**Tasks to perform**
1. Decide whether each statement below agrees with the post on metrics. Answer yes or no for (a), (b) and (c), and quote the deciding words of the post. (a) A time series combined with a meaningful name makes a metric. (b) The log line in the CPU example carries less information than the metric. (c) Logs are structured by default.
2. Please carry the post on metrics forward from its last sentence.

**Selected extract**

This post is part of the Observability 101 series. The series covers basic ideas behind monitoring and observability and, I hope, it will help engineers to make their products better prepared for a long live in production.
The cheapest and easiest way to express a change to the internal state of an application is to measure and report the change as a number. A sequence of numbers, accompanied by timestamps, forms a time series. The timestamps point to moments when each of the measurements was made. The time series plus some meaningful name make a metric.
Now you know what metric is. Next, I’ll explain why metrics are useful and touch on a few other nuances.
Why are metrics important?
In the post “What is observability?” I mentioned that the main idea of the observability is to give operators an idea about how a system is running at the current moment. With this information the operators can detect problems before they cause a catastrophic failure of the system.
There are different ways to inform operators about potential problems. For example, let’s tell them that Total CPU utilization is 50%:
- Metric: cpu.utilization.total 50 1527075001
- Log message: [2018–05–23 11:30:01 UTC] INFO: Current Total CPU utilization is 50%
As you can see, the log line has more information than the metric. It’s structured better and even the date is in a human readable format. Does this help the operator solve the problem? The answer is yes, but only if this message is unique and tells the operator what is going on and what to do just from reading it. It’s possible that after reading this log line the operator will ask a legit question: “So what? Is 50% good or bad, what was CPU utilization a minute ago, what was it yesterday at the same time, what was it a month ago at the same time, what was it on the 4th Wednesday of the first month of the last quarter?”
Can these questions be answered using all the same log lines? Yes they can, but only if we keep logs for long enough. So why do we need metrics? Because of 2 simple reasons:
- Metrics are structured by default. This structure makes search easier. Logs, in contrast, are free text and every line need to be parsed to extract facts. The format of the lines might change over time with configuration or code changes, meaning several parsers are needed to extract the same fact from log lines written some time apart.

**Raw data**
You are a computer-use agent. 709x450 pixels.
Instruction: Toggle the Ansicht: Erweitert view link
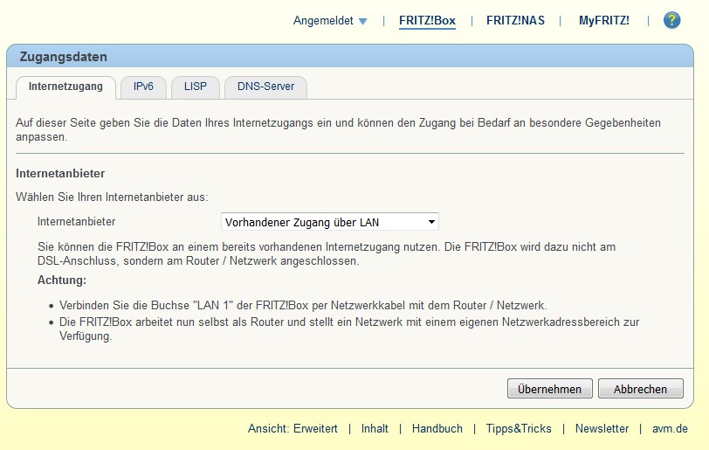point(293,428)
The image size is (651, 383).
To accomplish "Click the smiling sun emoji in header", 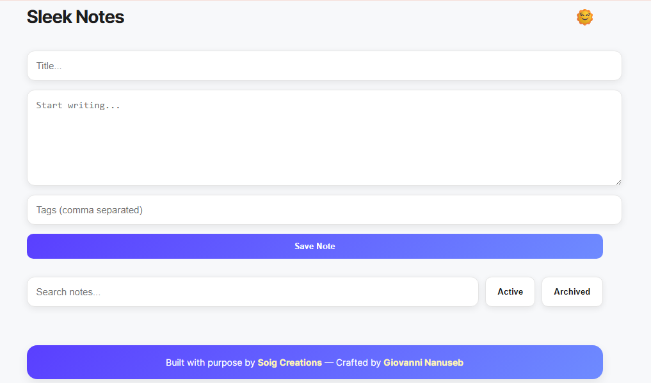I will pyautogui.click(x=584, y=17).
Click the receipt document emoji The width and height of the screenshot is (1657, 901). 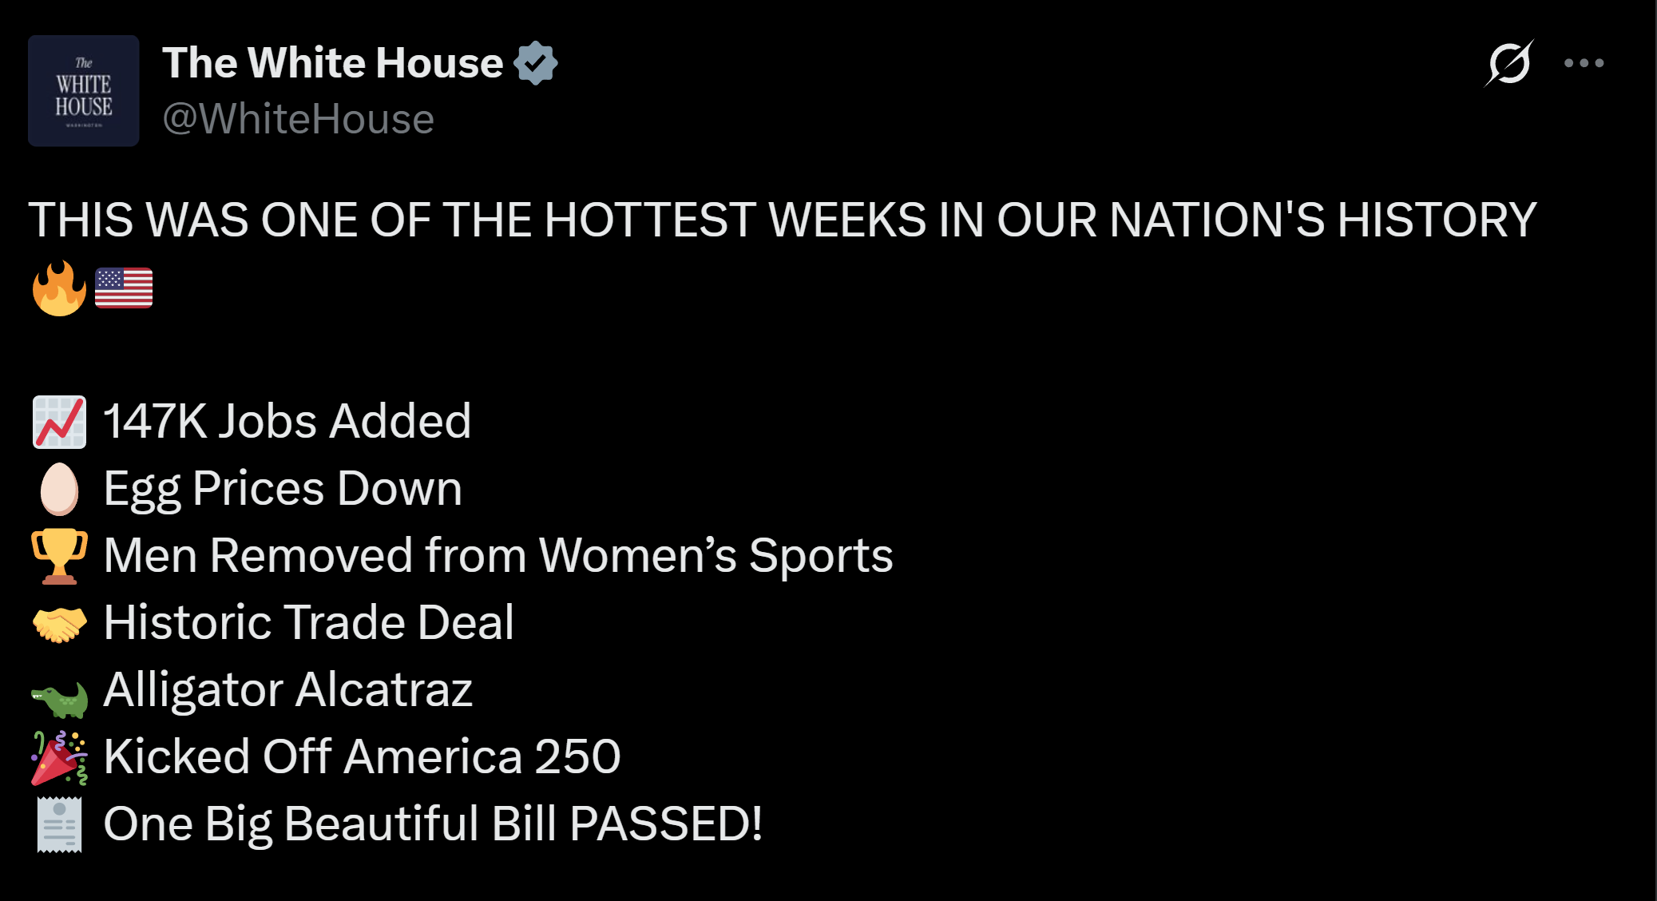click(x=59, y=824)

**Solved problems**
1.
(a) Yes: "The time series plus some meaningful name make a metric."
(b) No: "the log line has more information than the metric."
(c) No: "Logs, in contrast, are free text and every line need to be parsed to extract facts."

2.
- Metrics need dramatically less space to store a data point than a log line. For example, authors of prometheus.io claim that it needs on average 1.37 bytes to store a single data point. We can keep more metrics for longer than log lines using the same storage. Keeping more metrics for longer means operators can better understand of how the system works and can identify longer trends.
To summarize this section: metrics aren’t the only way to store information about the internal state of the system. However they are the most efficient way to store the information.
What are additional attributes of metrics?
Let’s go back to the example metric from the previous section: cpu.utilization 50 1527075001. What is this example comprised of?
- cpu.utilization.total — name of the metric
- 50 — value of the measurement
- 1527075001 — timestamp of the moment when the measurement happened
What else is important?
- Coordinates from where the metric came from. If it is a unique metric and it comes from a single producer then cpu.utilization.total is all we need to know about it. But if there are several producers of a metric, for example if every server reports the metric for total CPU utilization by all processes on the host, and every application reports the same metric but only for CPU utilized by the application, then we need a way to segregate data points by producers. To do that we add host and producer attributes to the metric. Two pairs of attributes identify two independent producers of the metric: host=hostA, producer=host and host=hostA, producer=appA. With these attributes operators can compare CPU utilization by instances of the application appA running on different hosts or get a ratio of CPU utilized by the application appA versus total CPU utilization on the host.
- Baseline. A single data point can tell us the result of the latest measurement and and a time series — what results were observed earlier. Metric doesn’t tell us what value or range is expected and normal. A normal value can be defined either using historical data (what was the result of the measurements when we believe the system ran “as expected”?). Or you can define normal by some external requirements or common sense (we don’t want any 5XX HTTP errors from a service, or frame rate should be at least 24 frames per second).
What should you measure?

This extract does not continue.